- **EXERCISE INSTRUCTIONS**
Provide again, from the entries below, every line from the one containing "Instruction: Open the mini overview map" through the one containing "Open the browser", exactly as written, and no other line.

(Stored items from a collection)
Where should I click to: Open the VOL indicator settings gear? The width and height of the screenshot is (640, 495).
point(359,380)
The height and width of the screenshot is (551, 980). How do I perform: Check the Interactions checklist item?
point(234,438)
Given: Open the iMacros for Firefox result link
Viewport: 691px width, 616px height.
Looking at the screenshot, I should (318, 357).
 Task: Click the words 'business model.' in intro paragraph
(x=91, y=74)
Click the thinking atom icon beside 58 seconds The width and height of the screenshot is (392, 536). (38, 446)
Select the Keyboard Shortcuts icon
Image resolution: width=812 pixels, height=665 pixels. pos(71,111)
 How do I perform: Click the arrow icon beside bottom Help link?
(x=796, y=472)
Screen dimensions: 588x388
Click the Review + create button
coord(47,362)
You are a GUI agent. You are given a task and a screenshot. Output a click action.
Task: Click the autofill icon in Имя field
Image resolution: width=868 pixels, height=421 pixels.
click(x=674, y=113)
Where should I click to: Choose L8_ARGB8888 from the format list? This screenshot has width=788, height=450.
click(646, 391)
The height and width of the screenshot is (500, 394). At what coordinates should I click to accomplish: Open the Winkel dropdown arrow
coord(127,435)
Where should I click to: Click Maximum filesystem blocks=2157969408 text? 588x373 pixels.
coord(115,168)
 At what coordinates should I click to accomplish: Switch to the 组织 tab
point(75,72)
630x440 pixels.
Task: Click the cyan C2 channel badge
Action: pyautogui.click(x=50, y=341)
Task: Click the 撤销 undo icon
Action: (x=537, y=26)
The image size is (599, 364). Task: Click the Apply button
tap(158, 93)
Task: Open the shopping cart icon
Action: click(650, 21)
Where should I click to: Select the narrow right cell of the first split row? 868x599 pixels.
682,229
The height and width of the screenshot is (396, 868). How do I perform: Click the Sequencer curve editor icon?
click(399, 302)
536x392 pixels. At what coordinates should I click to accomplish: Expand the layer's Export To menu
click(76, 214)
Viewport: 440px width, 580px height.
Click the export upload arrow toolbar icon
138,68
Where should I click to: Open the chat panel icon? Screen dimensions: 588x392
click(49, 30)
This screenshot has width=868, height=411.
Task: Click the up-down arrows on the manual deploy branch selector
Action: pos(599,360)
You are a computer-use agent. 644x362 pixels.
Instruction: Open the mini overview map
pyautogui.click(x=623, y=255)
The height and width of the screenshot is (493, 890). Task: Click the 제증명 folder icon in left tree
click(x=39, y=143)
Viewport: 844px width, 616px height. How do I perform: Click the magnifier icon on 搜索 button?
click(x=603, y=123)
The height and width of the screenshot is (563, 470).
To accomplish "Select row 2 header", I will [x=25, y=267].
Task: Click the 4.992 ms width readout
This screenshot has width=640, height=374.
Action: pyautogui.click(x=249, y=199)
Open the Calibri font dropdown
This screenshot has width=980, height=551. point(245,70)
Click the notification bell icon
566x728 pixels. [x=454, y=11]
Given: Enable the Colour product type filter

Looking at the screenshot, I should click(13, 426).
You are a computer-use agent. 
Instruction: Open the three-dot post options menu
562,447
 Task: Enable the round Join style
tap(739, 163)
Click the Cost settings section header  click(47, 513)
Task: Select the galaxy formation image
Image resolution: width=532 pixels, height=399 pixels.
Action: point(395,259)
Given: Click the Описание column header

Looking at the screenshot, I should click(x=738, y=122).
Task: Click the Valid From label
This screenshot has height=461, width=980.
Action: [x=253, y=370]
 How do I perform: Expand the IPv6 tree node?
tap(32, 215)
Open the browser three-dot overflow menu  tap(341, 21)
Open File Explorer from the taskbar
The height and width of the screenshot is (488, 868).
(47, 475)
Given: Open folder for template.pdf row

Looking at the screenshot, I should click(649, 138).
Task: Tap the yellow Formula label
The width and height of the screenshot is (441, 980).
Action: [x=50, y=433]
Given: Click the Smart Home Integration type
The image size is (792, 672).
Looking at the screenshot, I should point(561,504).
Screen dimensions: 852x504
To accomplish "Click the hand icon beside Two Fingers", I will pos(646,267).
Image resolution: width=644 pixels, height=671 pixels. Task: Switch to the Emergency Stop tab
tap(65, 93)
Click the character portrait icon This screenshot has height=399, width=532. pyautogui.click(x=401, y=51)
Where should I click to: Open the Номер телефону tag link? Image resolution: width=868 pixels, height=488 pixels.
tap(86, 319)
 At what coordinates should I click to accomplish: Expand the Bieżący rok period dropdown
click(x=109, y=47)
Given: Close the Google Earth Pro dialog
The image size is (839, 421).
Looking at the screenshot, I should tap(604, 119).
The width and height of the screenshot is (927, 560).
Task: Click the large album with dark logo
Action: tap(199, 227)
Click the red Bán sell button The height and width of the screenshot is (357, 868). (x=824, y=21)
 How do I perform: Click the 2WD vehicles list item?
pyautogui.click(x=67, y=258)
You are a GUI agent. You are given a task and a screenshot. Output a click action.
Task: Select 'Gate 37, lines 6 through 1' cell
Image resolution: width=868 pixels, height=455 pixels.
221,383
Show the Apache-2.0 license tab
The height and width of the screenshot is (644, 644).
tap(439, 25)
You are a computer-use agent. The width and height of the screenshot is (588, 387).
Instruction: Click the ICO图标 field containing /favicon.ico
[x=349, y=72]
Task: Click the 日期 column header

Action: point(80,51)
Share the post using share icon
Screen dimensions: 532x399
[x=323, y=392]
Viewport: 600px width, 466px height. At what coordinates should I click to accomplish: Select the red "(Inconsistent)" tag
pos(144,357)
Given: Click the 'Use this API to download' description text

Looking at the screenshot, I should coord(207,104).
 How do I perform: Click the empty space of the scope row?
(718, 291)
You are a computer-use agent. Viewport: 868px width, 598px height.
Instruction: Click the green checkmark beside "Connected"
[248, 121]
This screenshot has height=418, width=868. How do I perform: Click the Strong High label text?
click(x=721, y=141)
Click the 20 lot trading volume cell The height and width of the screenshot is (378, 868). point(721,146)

- **EXERCISE ANSWER**
Instruction: Open the mini overview map
pyautogui.click(x=623, y=255)
The height and width of the screenshot is (493, 890). Task: Click the 제증명 folder icon in left tree
click(x=39, y=143)
Viewport: 844px width, 616px height. How do I perform: Click the magnifier icon on 搜索 button?
click(x=603, y=123)
The height and width of the screenshot is (563, 470).
To accomplish "Select row 2 header", I will [x=25, y=267].
Task: Click the 4.992 ms width readout
This screenshot has width=640, height=374.
Action: pyautogui.click(x=249, y=199)
Open the Calibri font dropdown
This screenshot has width=980, height=551. point(245,70)
Click the notification bell icon
566x728 pixels. [x=454, y=11]
Given: Enable the Colour product type filter

Looking at the screenshot, I should click(13, 426).
You are a computer-use agent. 
Instruction: Open the three-dot post options menu
562,447
 Task: Enable the round Join style
tap(739, 163)
Click the Cost settings section header  click(47, 513)
Task: Select the galaxy formation image
Image resolution: width=532 pixels, height=399 pixels.
Action: point(395,259)
Given: Click the Описание column header

Looking at the screenshot, I should click(x=738, y=122).
Task: Click the Valid From label
This screenshot has height=461, width=980.
Action: [x=253, y=370]
 How do I perform: Expand the IPv6 tree node?
tap(32, 215)
Open the browser three-dot overflow menu  tap(341, 21)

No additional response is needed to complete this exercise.